» Your task
Decide whether each statement below agrees with the passage on American culture, answering yes or no and quoting the words of the passage that settle it. 1. Core American culture was established by Protestant British colonists. 2. In the 2006 British study, Britain gave a higher share of GDP to charity than any other nation studied. 3. Nearly all Americans or their ancestors settled or immigrated within the past three centuries.

Culture of the United States

The United States is home to many cultures and a wide variety of ethnic groups, traditions, and values. Aside from the relatively small Native American and Native Hawaiian populations, nearly all Americans or their ancestors settled or immigrated within the past five centuries. Mainstream American culture is a Western culture largely derived from the traditions of European immigrants with influences from many other sources, such as traditions brought by slaves from Africa. More recent immigration from Asia and especially Latin America has added to a cultural mix that has been described as both a homogenizing melting pot, and a heterogeneous salad bowl in which immigrants and their descendants retain distinctive cultural characteristics.

Core American culture was established by Protestant British colonists and shaped by the frontier settlement process, with the traits derived passed down to descendants and transmitted to immigrants through assimilation. Americans have traditionally been characterized by a strong work ethic, competitiveness, and individualism, as well as a unifying belief in an "American Creed" emphasizing liberty, equality, private property, democracy, rule of law, and a preference for limited government. Americans are extremely charitable by global standards. According to a 2006 British study, Americans gave 1.67% of GDP to charity, more than any other nation studied, more than twice the second place British figure of 0.73%, and around twelve times the French figure of 0.14%.

» Data records
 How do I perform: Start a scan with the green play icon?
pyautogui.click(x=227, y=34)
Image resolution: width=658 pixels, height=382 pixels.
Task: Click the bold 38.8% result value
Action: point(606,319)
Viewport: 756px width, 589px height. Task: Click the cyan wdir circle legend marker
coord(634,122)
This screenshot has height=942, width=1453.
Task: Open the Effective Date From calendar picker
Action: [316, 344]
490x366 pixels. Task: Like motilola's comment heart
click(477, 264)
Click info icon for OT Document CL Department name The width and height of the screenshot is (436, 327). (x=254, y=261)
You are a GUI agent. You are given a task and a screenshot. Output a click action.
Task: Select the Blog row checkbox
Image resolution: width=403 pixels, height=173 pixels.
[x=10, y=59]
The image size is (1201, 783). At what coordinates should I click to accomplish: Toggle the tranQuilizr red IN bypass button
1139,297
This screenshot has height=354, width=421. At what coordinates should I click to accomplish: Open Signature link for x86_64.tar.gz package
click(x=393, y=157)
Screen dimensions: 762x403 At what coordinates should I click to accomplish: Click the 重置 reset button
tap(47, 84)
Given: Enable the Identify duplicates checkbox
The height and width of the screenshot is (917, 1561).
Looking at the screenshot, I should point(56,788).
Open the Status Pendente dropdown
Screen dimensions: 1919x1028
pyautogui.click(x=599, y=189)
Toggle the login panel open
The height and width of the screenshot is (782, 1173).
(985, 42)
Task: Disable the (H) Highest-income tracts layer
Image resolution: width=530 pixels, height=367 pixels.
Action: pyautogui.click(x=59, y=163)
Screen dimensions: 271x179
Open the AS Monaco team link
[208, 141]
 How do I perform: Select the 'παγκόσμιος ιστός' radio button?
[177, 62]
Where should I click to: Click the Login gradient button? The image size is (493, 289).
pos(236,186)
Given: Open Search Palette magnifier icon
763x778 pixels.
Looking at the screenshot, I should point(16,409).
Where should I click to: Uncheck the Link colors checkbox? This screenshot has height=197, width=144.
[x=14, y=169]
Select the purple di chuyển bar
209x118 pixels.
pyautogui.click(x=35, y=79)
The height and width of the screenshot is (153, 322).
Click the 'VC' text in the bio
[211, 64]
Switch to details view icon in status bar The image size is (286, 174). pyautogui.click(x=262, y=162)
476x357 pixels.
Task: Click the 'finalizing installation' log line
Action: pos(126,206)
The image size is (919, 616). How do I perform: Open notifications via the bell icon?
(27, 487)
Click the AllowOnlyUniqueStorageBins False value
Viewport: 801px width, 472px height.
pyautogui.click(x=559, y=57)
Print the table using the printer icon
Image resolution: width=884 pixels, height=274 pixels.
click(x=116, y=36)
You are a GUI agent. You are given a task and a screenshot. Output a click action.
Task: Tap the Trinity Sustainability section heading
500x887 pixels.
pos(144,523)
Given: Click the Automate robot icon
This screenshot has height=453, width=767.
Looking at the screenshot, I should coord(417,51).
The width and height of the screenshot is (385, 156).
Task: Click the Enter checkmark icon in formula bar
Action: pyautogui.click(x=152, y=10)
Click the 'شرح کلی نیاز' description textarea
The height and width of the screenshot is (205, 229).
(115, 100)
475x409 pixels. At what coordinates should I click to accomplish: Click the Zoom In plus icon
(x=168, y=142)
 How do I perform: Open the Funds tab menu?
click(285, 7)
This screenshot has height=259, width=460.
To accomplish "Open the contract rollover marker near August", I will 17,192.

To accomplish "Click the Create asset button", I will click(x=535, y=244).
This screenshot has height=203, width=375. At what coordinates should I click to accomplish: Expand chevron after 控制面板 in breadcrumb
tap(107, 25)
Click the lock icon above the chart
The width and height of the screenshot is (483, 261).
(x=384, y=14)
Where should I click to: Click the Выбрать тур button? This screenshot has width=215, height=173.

» Result of this exercise
1. Yes: "Core American culture was established by Protestant British colonists"
2. No: "more than any other nation studied, more than twice the second place British figure of 0.73%"
3. No: "settled or immigrated within the past five centuries"